The Greene House in Traverse City, Michigan, is a Danish-inspired, minimalist home built from a kit of building products and components.
The home is part of a new trend in home design and delivery that gives the homebuyer the choice in connecting units, or pods, in different configurations. Streamlining the erection and delivery of these homes are cold-formed steel (CFS) framing and roofing systems.
“Our customers feel that [cold-formed] steel is strong and has longevity,” says Kelly Sean Karcher, founder of Hygge Supply, Traverse City, and the firm’s lead designer. “When the customer finds out that our homes are high design, durable and green, they’re in.”
STRENGTH AND LONGEVITY
Hygge (pronounced “high guh”) is Danish for clean, warm, cozy and minimal, Karcher says. The company’s home kits offer a variety of designs.
For example, the 353 sq. ft. Studio, a basic pod, serves as a Hygge home’s mechanical hub. Studio includes a high-efficiency boiler for hot water and radiant floor heating. Customers can add bedrooms, bathrooms, covered porches and enclosed glass breezeways to it.
Hygge home kits start at $30,300 (2020) for a cottage unit. Two-bedroom, two-bath kit houses begin at $240,000 (2020). Hygge Supply arranges for the passage of materials to the job site, where they are erected by a contractor with commercial construction experience.
Most Hygge homes are built slab on grade, but some sit on helical piers ideal for wet, marshy areas. All kit house designs feature structural columns and I-beams and CFS framed wall, roof and flooring systems. CFS provides stability and a sustainability benefit, since CFS is 100 percent recyclable at the end of its useful life.

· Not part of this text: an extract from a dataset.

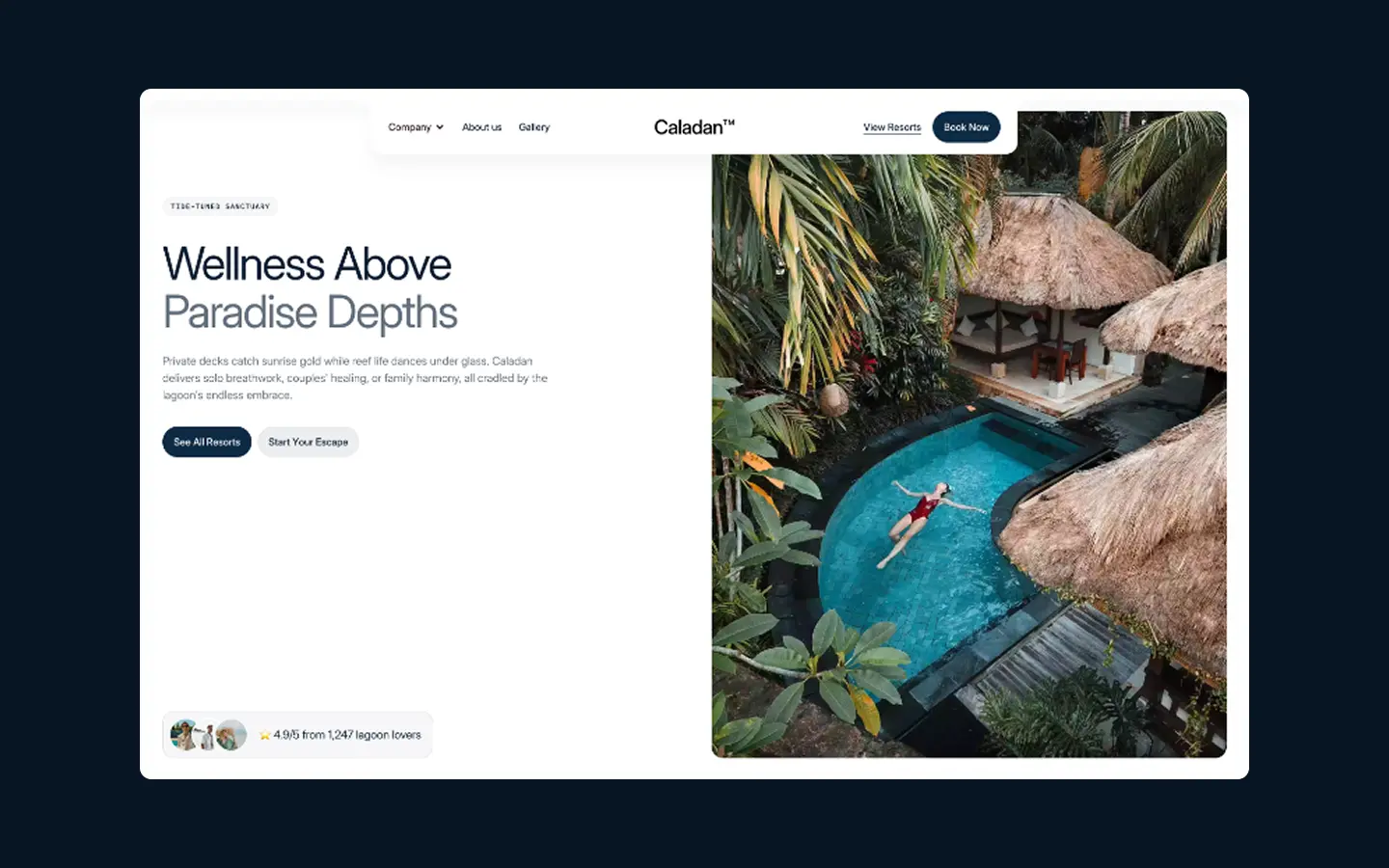Open the About us page
The width and height of the screenshot is (1389, 868).
pyautogui.click(x=481, y=127)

The marvel of the Hygge home is its open floor plan. CFS framing allows for this design flexibility.
“This type of residential construction showcases cold-formed steel’s versatility. The CFS is integrating with other construction materials in these designs,” says Pete Braun, president of Wall-tech Companies, Madison, Wisconsin. Wall-tech’s panel division, Wall-panel Prefab, provides Hygge homes with prefabricated CFS wall and roof systems. He adds: “Hygge’s approach to residential construction is new and brilliant.”
THE GREENE HOME
The Greene Home combines a modified Hygge Studio (one bedroom, one bath) with a two-bedroom, one-bath unit for a total of 1,400 sq. ft. of living space.
Construction began in October 2019. The steel columns and beams and the CFS sheer walls arrived first on site. The installer used special equipment to erect this structural framing.

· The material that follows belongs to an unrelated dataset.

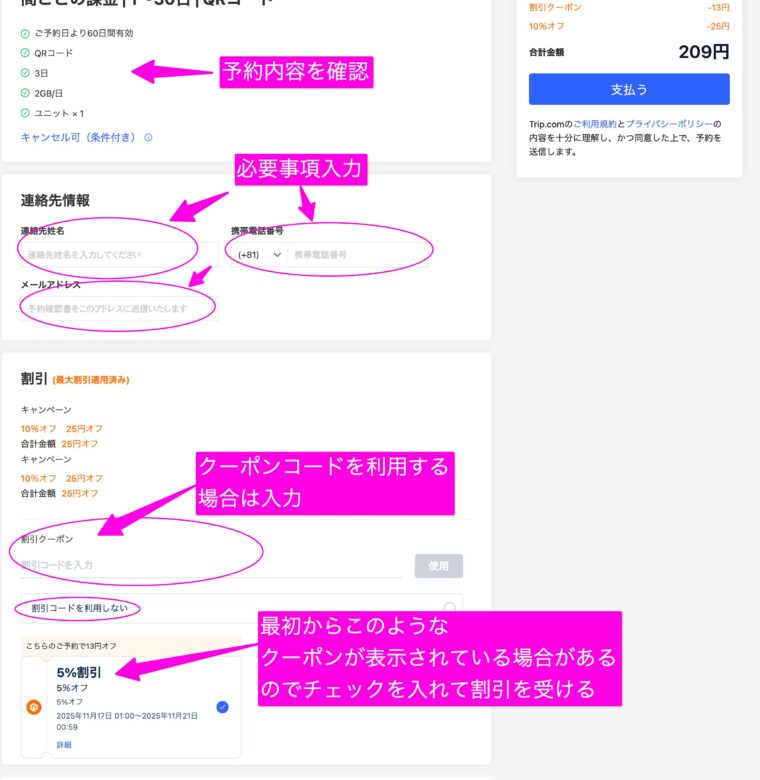Click the green check icon beside 3日
Screen dimensions: 760x780
pos(25,73)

In November, the panelized walls and roof panels arrived and were erected by hand in one week. All CFS components were labeled and stacked onto a truck trailer in their erection order. The shipment included the set plans. The installer was able to fully enclose the Greene Home in a month.
The exterior wall systems at the Greene home used both 6-inch and 12-inch CFS track. A series of heavy gauge, 68 mil sheer walls and structural I-beams support the roof. The interior walls generally featured 30 mil CFS.
As it fabricated the CFS panels, Wall-panel Prefab added roughed-in electrical boxes, bracing and bracketing.
“The walls were ready to connect to the electrical and plumbing,” says Nick Edwards, Wall-panel, general manager. “This minimized the rough-in work on site.”
PANELS SHIPPED QUICKLY
Edwards says Wall-panel’s production takes three to 10 working days to produce an entire Hygge home once it receives the panel drawings.
“There’s zero percent waste,” he says. “The cold-formed steel is cut to length, and it’s galvanized. No rust, twisting or warping.”
The Greene Home features 10.5 ft. by 28 ft. CFS-framed panels. The steel-framed panels have polystyrene cores and powder coated finishes. The panels have the highest rated R-value rating on the market, according to Hygge Supply. All 50 CFS-framed panels and the structural steel fit on one semi-truck trailer.
“We diagrammed the trailer as we built the panels,” Edwards says, “and we kept the panels under a certain footage to get the most out of the shipment.” Edwards says the speed of Wall-panel’s
production is getting better all the time. “These houses involve repetitive cold-formed steel panels,” he says. “We want to build up our stock of panels so we can pick and ship in one day.”
After a slowdown in construction over the Michigan winter, the Greene Home was move-in ready in July 2020.